The above configs can be changed using this script run on the headnodes as a script action, please use this readme to understand how to run the script.
Customers are advised to test the configurations on lower environments before moving to production.
How to check image version - https://learn.microsoft.com/en-us/azure/hdinsight/view-hindsight-cluster-image-version

Other Improvements

Master services restart: In the past, Autoscale would restart master services (Hive, Resource manager, etc.) during scale operation to account for all nodes. This was a shortcoming in YARN. This is fixed in the current release. We no longer restart any services during scale operation, thereby, ensuring smooth operation for running applications.
Decommissioning nodes in YARN: Nodes in decommissioning state become untracked by RM when RM fails over [Reference- YARN-10896], Due to this open issue, when Autoscale checks for decommissioned nodes, it was missing these nodes, and these worker nodes became zombies. During scale down autoscale was not able to remove them automatically, in our latest release we fixed this issue on HDInsight.
Zombie Nodes: Several improvements have been made to reduce the zombie node occurrences, HDInsight has enhanced the dependability of Ambari's response to the startup operation, which is responsible for handling the startup of components.
ESP Clusters: The Kerberos principal clean up during scale down operation has been improved, which will prevent issues such as 100% CPU spikes and authentication impediments with AADDS.

Best Practices for HDInsight Autoscale

Ambari DB & Head Node Sizing: Always Size your Ambari DB & Head Node for ESP and NonESP to optimally benefit from Autoscale.
Script actions: In case you are using script actions, during cluster provisioning, the script runs concurrently with other setup and configuration processes. Competition for resources such as CPU time or network bandwidth might cause the script to take longer to finish than it does in your development environment. To minimize the time it takes to run the script, avoid tasks like downloading and compiling applications from the source. Precompile applications and store the binary in Azure Storage. In general, optimize the script actions to have faster scaling latency. It is observed that clusters without script actions scale faster than the ones with script actions.
AADDS: In case of an ESP cluster, you can choose to sync only the groups that need access to the HDInsight clusters. This option of syncing only certain groups is called scoped synchronization. For instructions, see Configure scoped synchronization from Azure AD to your managed domain. It is recommended to use scoped sync to have optimal impact on scaling if you have aggressive scaling needs on your cluster.

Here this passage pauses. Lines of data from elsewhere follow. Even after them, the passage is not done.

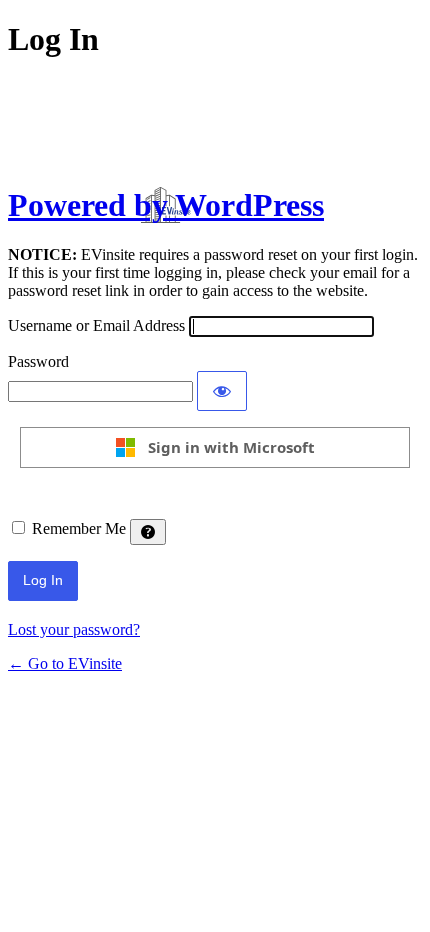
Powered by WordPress (166, 205)
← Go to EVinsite (65, 663)
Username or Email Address (96, 325)
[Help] (148, 532)
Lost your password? (74, 629)
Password (38, 361)
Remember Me (79, 528)
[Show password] (222, 391)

Moving to Enhanced Autoscale

If you are having an Existing Cluster - Using Autoscale [Image version has 2205241602 or later]

Perform Disable/Enable Autoscale
Run a script action once enabled, and it moves to Enhanced Autoscale

Any New Cluster Creation post 17^th May 2023 [Image version contains 2304280205 or later]

Enable Autoscale

Note:

To experience recommissioning benefits, we recommend recreating cluster with latest image [2304280205 or later]
How to check image version - https://learn.microsoft.com/en-us/azure/hdinsight/view-hindsight-cluster-image-version
Refer release notes - Release notes for Azure HDInsight | Microsoft Learn

FAQs

How does YARN Graceful Decommissioning work and what are its benefits?

To achieve full elasticity in YARN, we need a decommissioning process which helps to remove existing nodes and down-scale the cluster. There are two ways to decommission a nodemanager – NORMAL or GRACEFUL.

Normal decommissioning means an immediate shutdown.
Graceful decommissioning is the mechanism to decommission NMs while minimizing impact to the running applications. Once a node is in DECOMMISSIONING state, RM won’t schedule new containers on it and will wait for running containers and applications to complete (or until decommissioning timeout exceeded) before transition the node into DECOMMISSIONED.

Nodes once DECOMMISSIONED will be removed from the HDInsight cluster.

How does autoscale work if I configure multiple YARN queues?

HDInsight autoscale is not queue-aware. For scaling up, it considers only the total available capacity vs total pending capacity. Consider this scenario – There are 4 queues configured, each with 25% max capacity. If only one of the queue is running beyond capacity and there is no load on the other queues, the total pending capacity might not be enough to add new node to the cluster as total pending capacity might still be less than total available capacity.
Customer should consider enough elasticity in yarn queue configurations to consider for these kinds of scenarios.

Why spark/hive job takes longer to complete when autoscale is configured?

If graceful timeout is configured to be too small, it might cause early exit of the containers running on a decommissioning node, thereby, triggering retries.

Limitations

Graceful decommissioning is not persistent across RM restarts

If RM restarts (or fails over), the decommissioning nodes will get shutdown immediately without honoring the graceful decommissioning timeout; this is an open YARN limitation.